As part of the deal, the social media leviathan agreed to a 20-year settlement order that included "an independent privacy committee of Facebook’s board of directors, removing unfettered control by Facebook’s CEO Mark Zuckerberg over decisions affecting user privacy," the FTC statement said.
Facebook will also be required to appoint compliance officers -- approved by the independent privacy committee -- to monitor its privacy programs, which must be re-certified several times a year to prove the company stays faithful to its promises. Zuckerberg will also submit regular privacy protocols to the FTC and face civil and criminal penalties if he is found to give false statements.
The FTC order also covers WhatsApp and Instagram, which are owned by Facebook, and requires that Facebook "conduct a privacy review of every new or modified product, service, or practice before it is implemented.
Any decisions about user privacy, instances where the data of 500 or more users has been compromised and Facebook’s response to such an event will need to be reported within 30 days, the agreement said. That is in line with controls put in place by European regulators, which have been stricter in their positions related to the use of personal data.Facebook must also increase monitoring of the data collection of third-party apps.
Cambridge Analytica
In the FTC’s separate action against Cambridge Analytica, the regulator alleged that the company had used "deceptive tactics to harvest personal information from tens of millions of Facebook users for voter profiling and targeting," according to a separate statement from the FTC.
It also announced it had settled with its former CEO, Alexander Nix, and an app developer, Aleksandr Kogan, and that both had agreed to restrict their future business as well as "to delete or destroy any personal information they collected," according to the FTC statement.
The FTC alleged that Cambridge Analytica, Nix, and Kogan "deceived consumers by falsely claiming they did not collect any personally identifiable information from Facebook users who were asked to answer survey questions and share some of their Facebook profile data."
The app, which was created by Kogan, asked personality questions, and collected information from the app’s users and their Facebook friends without their knowledge. Cambridge Analytica, Kogan, and Nix then matched the app results with U.S. voter records for profiling and targeted advertising.
Cambridge Analytica has not settled.
Nix's attorney, Kory Langhofer, reacted to the FTC settlement in a statement to ABC News on Thursday.

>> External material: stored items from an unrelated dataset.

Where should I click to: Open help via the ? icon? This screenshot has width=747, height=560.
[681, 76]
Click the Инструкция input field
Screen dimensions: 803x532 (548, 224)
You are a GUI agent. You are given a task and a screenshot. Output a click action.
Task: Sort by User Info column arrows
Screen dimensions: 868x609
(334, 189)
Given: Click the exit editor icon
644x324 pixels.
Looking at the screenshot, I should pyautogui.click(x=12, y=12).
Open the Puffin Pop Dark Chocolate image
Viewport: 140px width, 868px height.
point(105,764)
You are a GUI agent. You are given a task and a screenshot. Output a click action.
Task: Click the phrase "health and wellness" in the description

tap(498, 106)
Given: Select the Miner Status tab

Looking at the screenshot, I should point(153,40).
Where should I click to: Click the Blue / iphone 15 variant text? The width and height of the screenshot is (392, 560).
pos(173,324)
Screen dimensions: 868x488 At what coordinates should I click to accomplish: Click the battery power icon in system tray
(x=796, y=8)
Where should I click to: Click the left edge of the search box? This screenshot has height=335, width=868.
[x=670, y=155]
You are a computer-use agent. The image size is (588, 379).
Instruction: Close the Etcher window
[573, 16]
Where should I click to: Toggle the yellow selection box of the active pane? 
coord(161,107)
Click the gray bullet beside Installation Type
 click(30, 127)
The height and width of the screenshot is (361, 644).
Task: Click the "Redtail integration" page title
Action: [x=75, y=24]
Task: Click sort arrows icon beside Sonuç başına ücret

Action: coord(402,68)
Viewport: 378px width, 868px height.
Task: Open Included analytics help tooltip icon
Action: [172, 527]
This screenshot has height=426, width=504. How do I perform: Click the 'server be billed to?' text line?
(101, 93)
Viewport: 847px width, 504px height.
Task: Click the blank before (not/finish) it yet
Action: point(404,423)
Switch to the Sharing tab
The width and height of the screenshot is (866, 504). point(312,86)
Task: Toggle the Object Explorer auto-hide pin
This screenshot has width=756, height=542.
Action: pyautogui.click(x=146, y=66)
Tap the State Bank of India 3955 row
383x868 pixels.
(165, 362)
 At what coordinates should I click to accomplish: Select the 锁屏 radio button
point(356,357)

“The most striking fact here is that Alexander Nix did nothing wrong," Langhofer said. "In our many conversations with legal counsel for the FTC, when we pressed them for any evidence of wrongdoing by Alexander, they never claimed such evidence and stated instead that such evidence was unnecessary. The FTC has a perplexing policy of seeking conciliation agreements with people, like Alexander, who were proximate to but not responsible for wrongdoing. In signing such an agreement, Alexander admits no wrongdoing and pays no fine; rather, he simply agrees not to violate FTC regulations in the future. That of course is unobjectionable, because Alexander never violated FTC regulations and intends never to do so in the future.”
Kogan declined to comment on the FTC action and, like Nix, did not admit to any wrongdoing in his settlement.
Separately Wednesday, the Securities and Exchange Commission (SEC) announced a settlement with Facebook over claims the company made "misleading disclosures regarding the risk of misuse of Facebook user data." The company announced it had agreed to pay a fine of $100 million but did not confirm or deny the claims.
"We share the SEC’s interest in ensuring that we are transparent with our investors about the material risks we face, and we have already updated our disclosures and controls in this area," Stretch wrote.
ABC News' Taylor Dunn and Ali Dukakis contributed to this report.